Post Lockdown Considerations for Employers

Following lockdown are you considering restructuring how you staff your business?

Physical office or continued homeworking?

For those who don’t need to work from a specific physical structure of bricks and mortar, lockdown has proven to many previously sceptical business owners and bosses that employees working from home can still be productive. As a result, many employers are considering reducing their office space or doing away with it completely for obvious cost saving reasons. From an HR perspective there are several issues to consider:

(a) Productivity – will employees remain as productive when working from home in the long term? Some business owners may be concerned that without the imminent potential of redundancies and/or the novelty of home working productivity will slacken off. If that is a concern, electronic monitoring, more commonly used in the States, such as key stroke monitoring or even checking on staff via their laptop cameras is not recommended either from an employee relations perspective or due to the considerable data protection issues involved. More remote working may well mean that managers need to be better about setting short and long term objectives and having 1 to 1 virtual meetings with their direct reports to catch up on their progress. Employers may consider making homeworking conditional upon employees maintaining a satisfactory level of performance.

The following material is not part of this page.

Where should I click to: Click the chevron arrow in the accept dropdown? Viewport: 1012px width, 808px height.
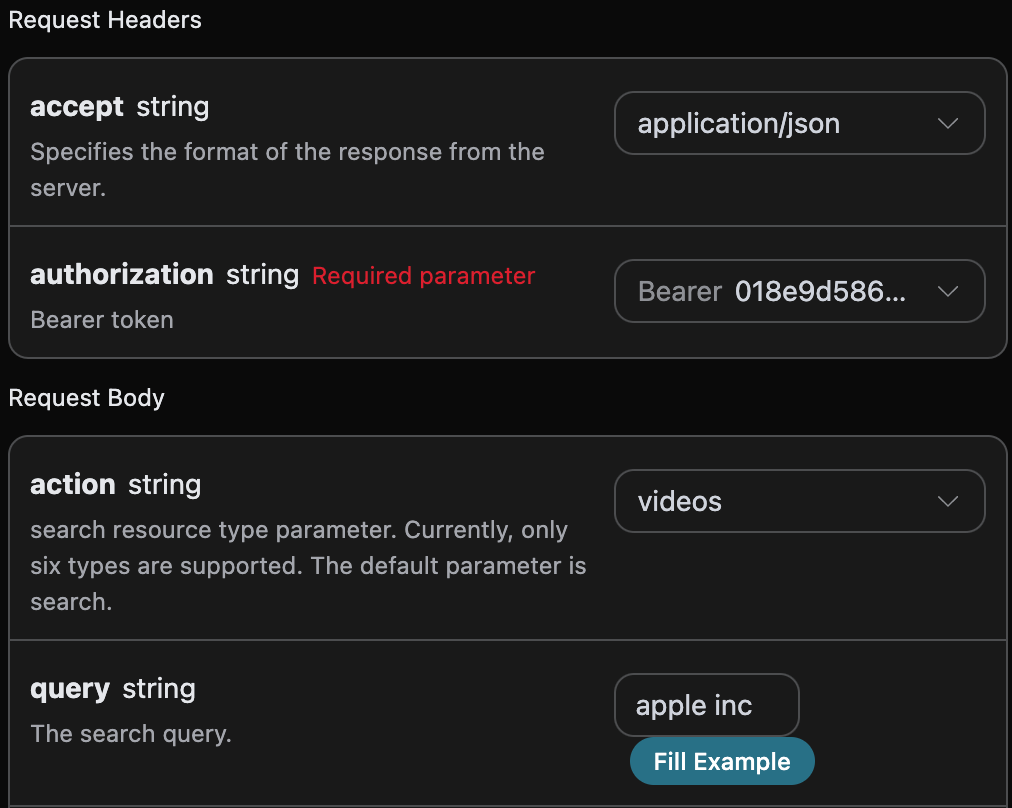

(b) Health and safety – an employer remains responsible for taking reasonable steps to protect the physical and mental health and safety of homeworkers. During lockdown many employees worked from home and clearly employers could not visit their homes to ensure that their workstations were correctly set up (which in many cases they probably were not as they wouldn’t have been proper workstations but perhaps just a laptop at the kitchen table). An employer must not overlook these requirements if homeworking becomes the norm. If someone works at home permanently their employer has to be mindful of the effect that isolation and reduced human interaction can have on mental wellbeing and take steps to counteract such issues manifesting themselves.

(c) Data protection – Since the General Data Protection Regulation (GDPR) came into force in May 2018, employers’ obligations to protect personal data whether about their employees or individuals at customers/clients or suppliers became much stricter. Employers need to have clear, strict policies in place which set out the rules for employees when dealing with other people’s personal data. Clearly when employees are working from home there is greater potential for people outside of the business, such as members of their household, to see information which they shouldn’t and for employees to remove data from the employer’s electronic systems. These risks need to be assessed and protective measures put in place to comply with GDPR.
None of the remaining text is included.